▸ PROVIDED MATERIAL
○ ○ ○ ○

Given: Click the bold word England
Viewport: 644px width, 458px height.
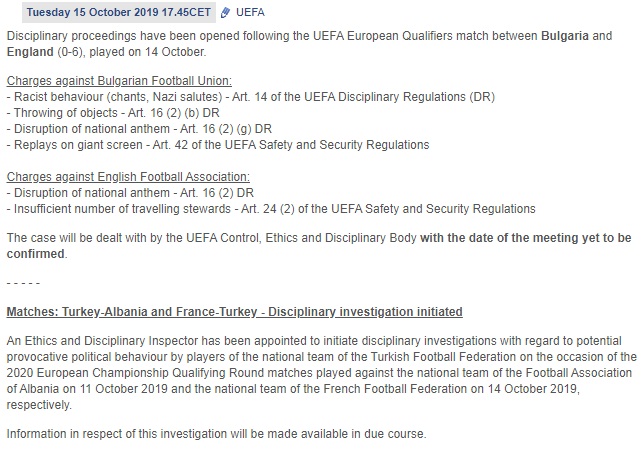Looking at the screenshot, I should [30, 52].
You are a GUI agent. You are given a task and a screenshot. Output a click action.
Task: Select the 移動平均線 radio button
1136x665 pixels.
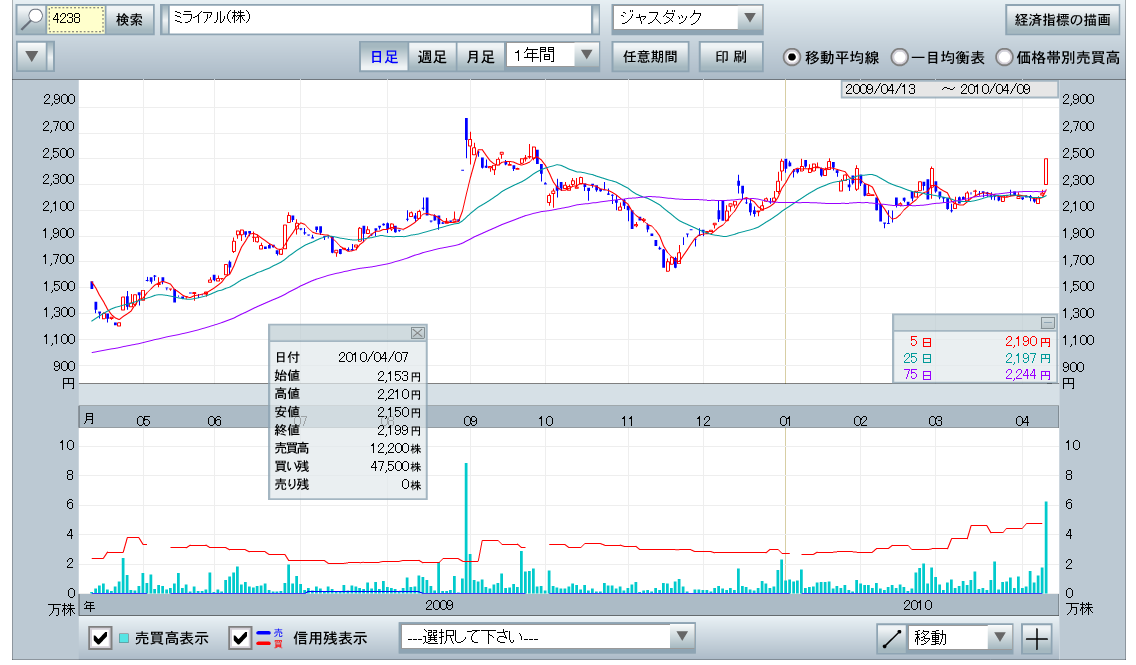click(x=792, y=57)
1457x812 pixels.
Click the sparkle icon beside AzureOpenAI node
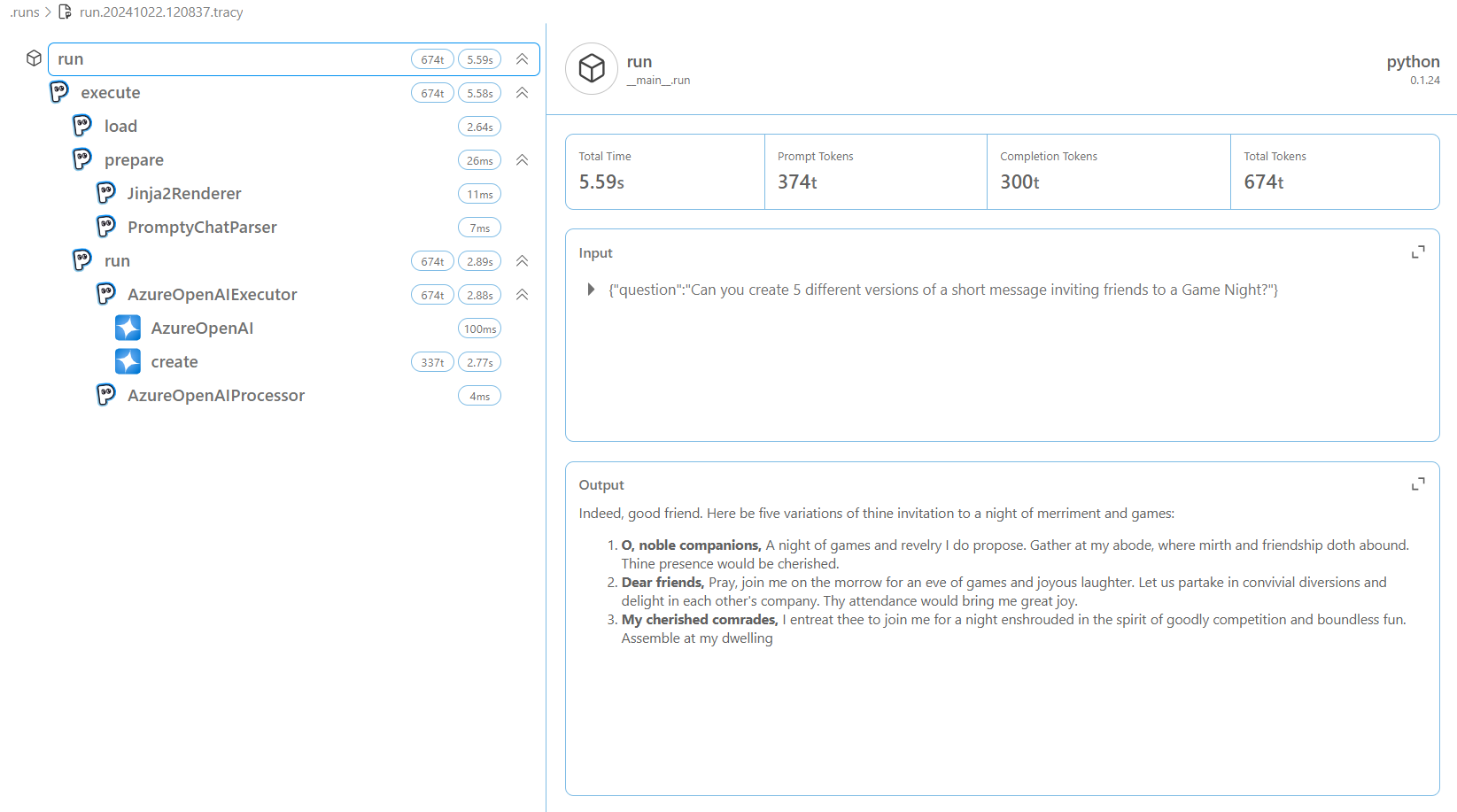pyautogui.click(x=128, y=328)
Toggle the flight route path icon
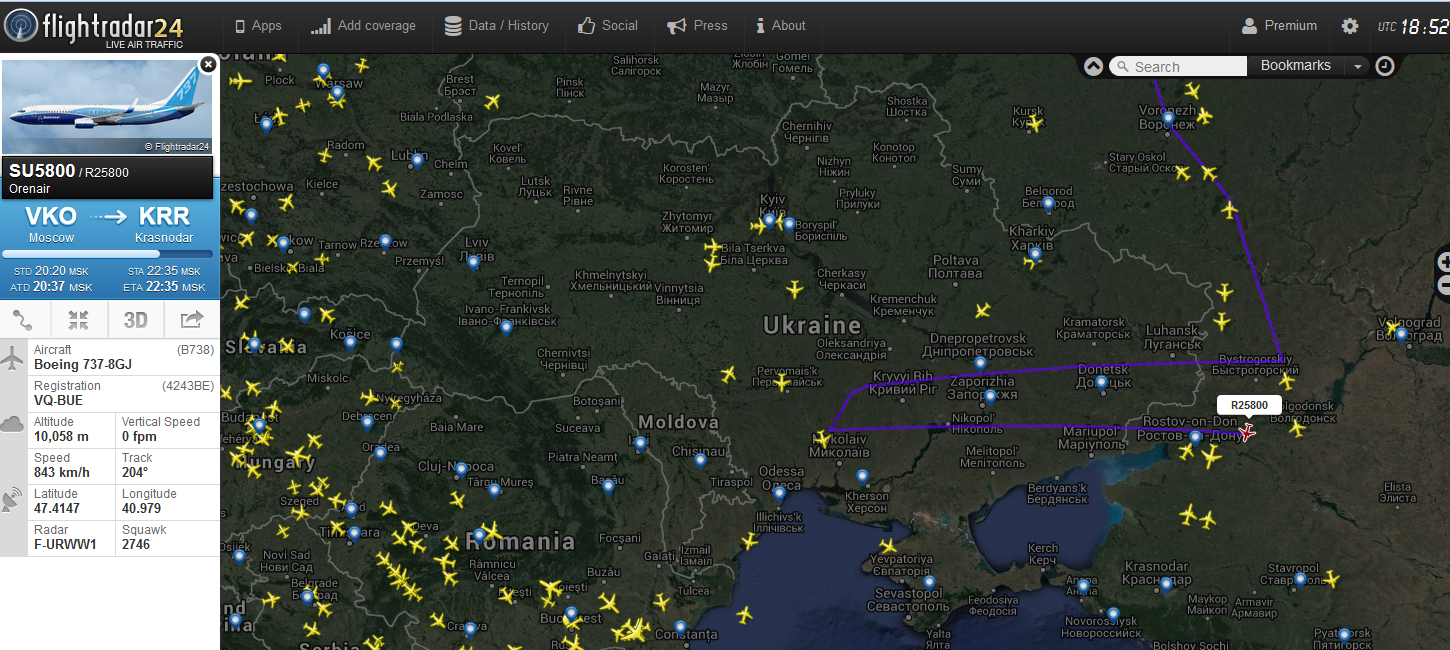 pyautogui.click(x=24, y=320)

○ ○ ○ ○

▸ TASK INSTRUCTIONS
Beginning with the line that holds "1136x665 pixels.", extract every line to the end of the material, exactly as it stands, and drop the pictures.

▸ FINISHED TASK
1136x665 pixels.
click(x=792, y=57)
1457x812 pixels.
Click the sparkle icon beside AzureOpenAI node
pyautogui.click(x=128, y=328)
Toggle the flight route path icon
 pyautogui.click(x=24, y=320)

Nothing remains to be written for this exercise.